• [THE TASK] Retype the whole listing that follows, with nothing added or left out.
*** Opening SUPPLIED MATERIAL ***
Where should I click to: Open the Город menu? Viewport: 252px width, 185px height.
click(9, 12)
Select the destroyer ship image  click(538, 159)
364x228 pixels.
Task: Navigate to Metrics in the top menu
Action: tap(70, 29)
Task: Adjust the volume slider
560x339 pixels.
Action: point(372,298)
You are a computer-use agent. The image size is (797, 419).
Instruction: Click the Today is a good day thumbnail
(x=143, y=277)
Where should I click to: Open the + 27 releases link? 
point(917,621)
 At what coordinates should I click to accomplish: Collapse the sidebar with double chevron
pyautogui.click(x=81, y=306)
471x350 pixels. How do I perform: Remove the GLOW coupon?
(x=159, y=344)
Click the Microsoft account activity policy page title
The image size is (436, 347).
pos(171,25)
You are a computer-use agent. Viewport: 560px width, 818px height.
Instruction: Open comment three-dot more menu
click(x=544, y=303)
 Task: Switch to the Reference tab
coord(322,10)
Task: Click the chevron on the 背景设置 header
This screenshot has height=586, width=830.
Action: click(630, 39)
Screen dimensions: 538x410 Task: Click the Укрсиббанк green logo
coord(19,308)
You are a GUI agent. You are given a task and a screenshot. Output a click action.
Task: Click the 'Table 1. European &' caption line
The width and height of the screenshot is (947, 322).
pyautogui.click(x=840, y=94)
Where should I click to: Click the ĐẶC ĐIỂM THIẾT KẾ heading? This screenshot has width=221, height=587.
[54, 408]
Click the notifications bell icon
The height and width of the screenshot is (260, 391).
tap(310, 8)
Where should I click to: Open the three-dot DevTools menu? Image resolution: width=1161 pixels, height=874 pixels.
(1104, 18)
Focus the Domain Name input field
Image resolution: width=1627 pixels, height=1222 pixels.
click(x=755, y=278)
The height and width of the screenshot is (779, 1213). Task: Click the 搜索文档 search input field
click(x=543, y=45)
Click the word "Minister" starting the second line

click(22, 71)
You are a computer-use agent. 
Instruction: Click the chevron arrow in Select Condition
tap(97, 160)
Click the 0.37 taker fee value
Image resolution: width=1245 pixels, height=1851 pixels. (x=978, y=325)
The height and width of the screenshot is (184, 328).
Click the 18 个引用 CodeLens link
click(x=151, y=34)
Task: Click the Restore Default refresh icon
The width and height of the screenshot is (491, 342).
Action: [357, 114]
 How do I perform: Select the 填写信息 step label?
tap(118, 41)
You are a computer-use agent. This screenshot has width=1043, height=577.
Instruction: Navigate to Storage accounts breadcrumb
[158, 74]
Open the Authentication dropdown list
*** Closing SUPPLIED MATERIAL ***
• [OUTPUT]
Where should I click to: Open the Город menu? Viewport: 252px width, 185px height.
click(9, 12)
Select the destroyer ship image  click(538, 159)
364x228 pixels.
Task: Navigate to Metrics in the top menu
Action: tap(70, 29)
Task: Adjust the volume slider
560x339 pixels.
Action: point(372,298)
You are a computer-use agent. The image size is (797, 419).
Instruction: Click the Today is a good day thumbnail
(x=143, y=277)
Where should I click to: Open the + 27 releases link? 
point(917,621)
 At what coordinates should I click to accomplish: Collapse the sidebar with double chevron
pyautogui.click(x=81, y=306)
471x350 pixels. How do I perform: Remove the GLOW coupon?
(x=159, y=344)
Click the Microsoft account activity policy page title
The image size is (436, 347).
pos(171,25)
You are a computer-use agent. Viewport: 560px width, 818px height.
Instruction: Open comment three-dot more menu
click(x=544, y=303)
 Task: Switch to the Reference tab
coord(322,10)
Task: Click the chevron on the 背景设置 header
This screenshot has height=586, width=830.
Action: click(630, 39)
Screen dimensions: 538x410 Task: Click the Укрсиббанк green logo
coord(19,308)
You are a GUI agent. You are given a task and a screenshot. Output a click action.
Task: Click the 'Table 1. European &' caption line
The width and height of the screenshot is (947, 322).
pyautogui.click(x=840, y=94)
Where should I click to: Click the ĐẶC ĐIỂM THIẾT KẾ heading? This screenshot has width=221, height=587.
[54, 408]
Click the notifications bell icon
The height and width of the screenshot is (260, 391).
tap(310, 8)
Where should I click to: Open the three-dot DevTools menu? Image resolution: width=1161 pixels, height=874 pixels.
(1104, 18)
Focus the Domain Name input field
Image resolution: width=1627 pixels, height=1222 pixels.
click(x=755, y=278)
The height and width of the screenshot is (779, 1213). Task: Click the 搜索文档 search input field
click(x=543, y=45)
Click the word "Minister" starting the second line

click(22, 71)
You are a computer-use agent. 
Instruction: Click the chevron arrow in Select Condition
tap(97, 160)
Click the 0.37 taker fee value
Image resolution: width=1245 pixels, height=1851 pixels. (x=978, y=325)
The height and width of the screenshot is (184, 328).
Click the 18 个引用 CodeLens link
click(x=151, y=34)
Task: Click the Restore Default refresh icon
The width and height of the screenshot is (491, 342).
Action: [357, 114]
 How do I perform: Select the 填写信息 step label?
tap(118, 41)
You are a computer-use agent. This screenshot has width=1043, height=577.
Instruction: Navigate to Storage accounts breadcrumb
[158, 74]
Open the Authentication dropdown list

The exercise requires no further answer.